_Saved data entries_:
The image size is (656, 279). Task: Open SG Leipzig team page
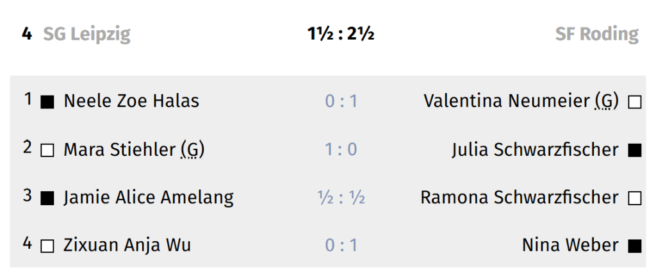86,34
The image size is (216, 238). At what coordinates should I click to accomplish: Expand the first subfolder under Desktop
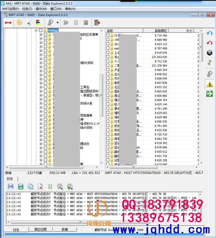pos(41,34)
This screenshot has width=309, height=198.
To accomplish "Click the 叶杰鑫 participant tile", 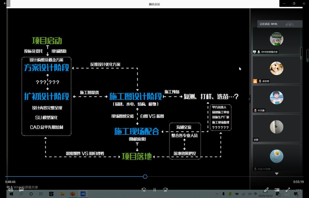I will click(x=276, y=98).
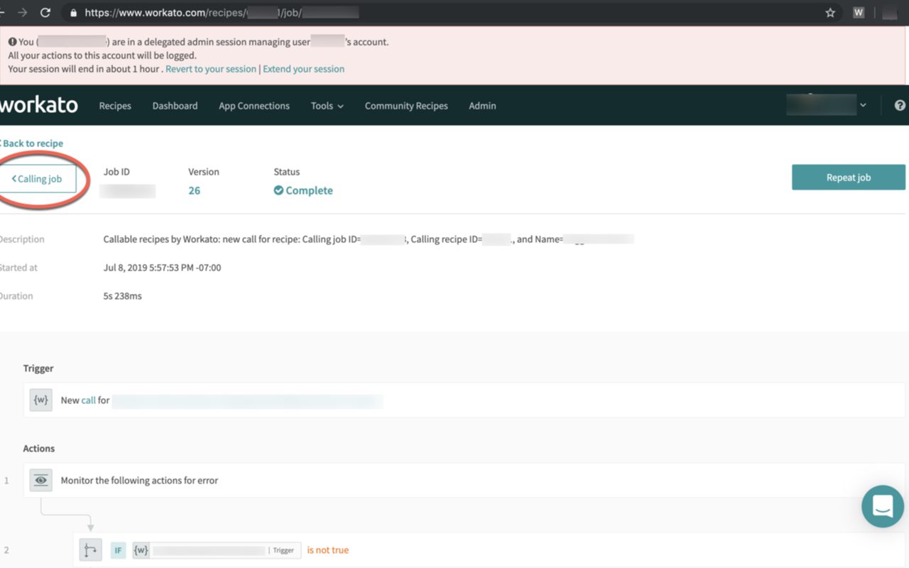The height and width of the screenshot is (568, 909).
Task: Open the Recipes nav item
Action: click(115, 106)
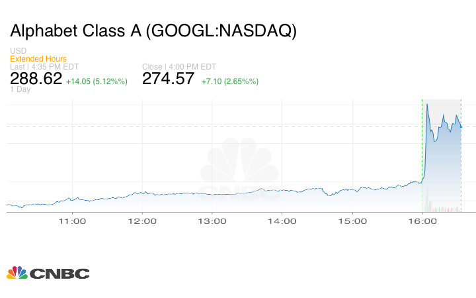Screen dimensions: 476x298
Task: Click the 11:00 time axis label
Action: tap(72, 221)
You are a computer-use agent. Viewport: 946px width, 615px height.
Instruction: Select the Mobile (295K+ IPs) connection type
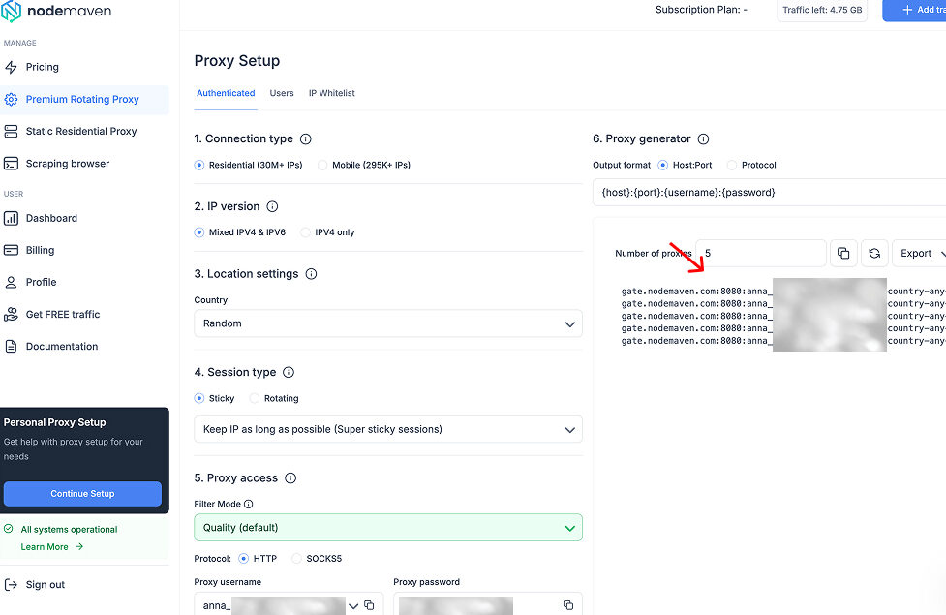(320, 165)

_TASK STATEMENT_:
Nothing but the lines from the one containing "Instruction: Select the" through the last line of the records should appear in the copy, exactly as written and without pictures.

_RESPONSE FOR THIS EXERCISE_:
Instruction: Select the Mobile (295K+ IPs) connection type
(320, 165)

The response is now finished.